Eating like a bird and Star Wars

February 2012

12:56 AM
That tasted soooo good. I want more. I want to store it in my mouth, like a bird, and then feed it to myself later.

1:15 AM
I was sleeping. And they were falling...falling...falling asleep...to Star Wars.

Spell it Smeldy

01/28/12 12:37AM

Eric: Hoooooohhhhhh. That feld good.
Lang: What felt good.
Eric: No, it smelled good. You know why? I'll tell you why. Why else would I spell it smeldy. Smeldysmeldy. Blubblub blubblublub.

Eric speaks Khmer

01/12/12 12:13AM

Tominama. Tominama.
TohmTohmTohm.
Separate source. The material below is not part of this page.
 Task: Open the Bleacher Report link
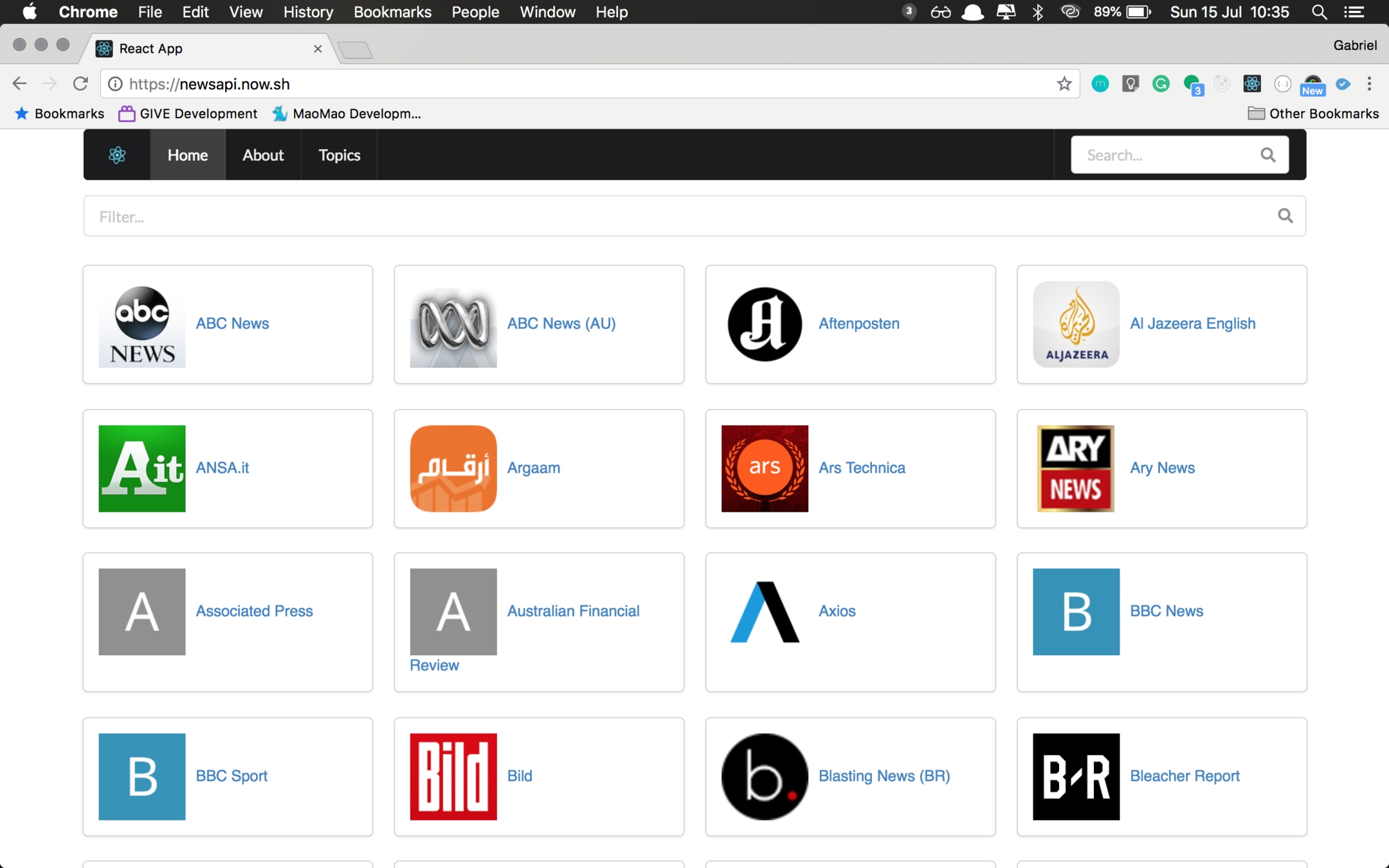[1185, 776]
TohmTohm.


Notes:
Tominama = (I don't know what language this is in)
Tohm = big in Khmer

Tuesday 3 January 2012

Politically Active

12/16 1:04AM

Eric: Mmmmmm
Lang: Hmmm?
Eric: That feels good
Lang: (confused, lifts head up to look at him) what feels good?
Eric: The senate. Boxing. In time.
Lang: (Lays back down) okay.
Eric: Nevermind (disappointedly)

Breathing is hard

10/20 11:53PM

Eric: (cough, almost choking)
Lang: You okay?
Eric: I went to breathe and I coughed nails. Nails? Nails. Webs.

Quesadillas and the Tick

10/19

11:50PM
Eric: You. Go Brown. Go brown now!
Lang: Yelling at your quesadillas won't make them cook faster.
Eric: But I'm hungry now.

Then, we watched the pilot episode of the Tick (live action)

2:15AM
Eric: Moth. (snorts) YEAH. What he said.

Veronica vs Army of Darkness vs tri tip

09/05 2:26AM

Todd's gonna hit that! He should take pics. No. He should take pics of army of darkness cuz that shit is awwwwwwwwesome. Amiright?! Imma have dreams of tri tip.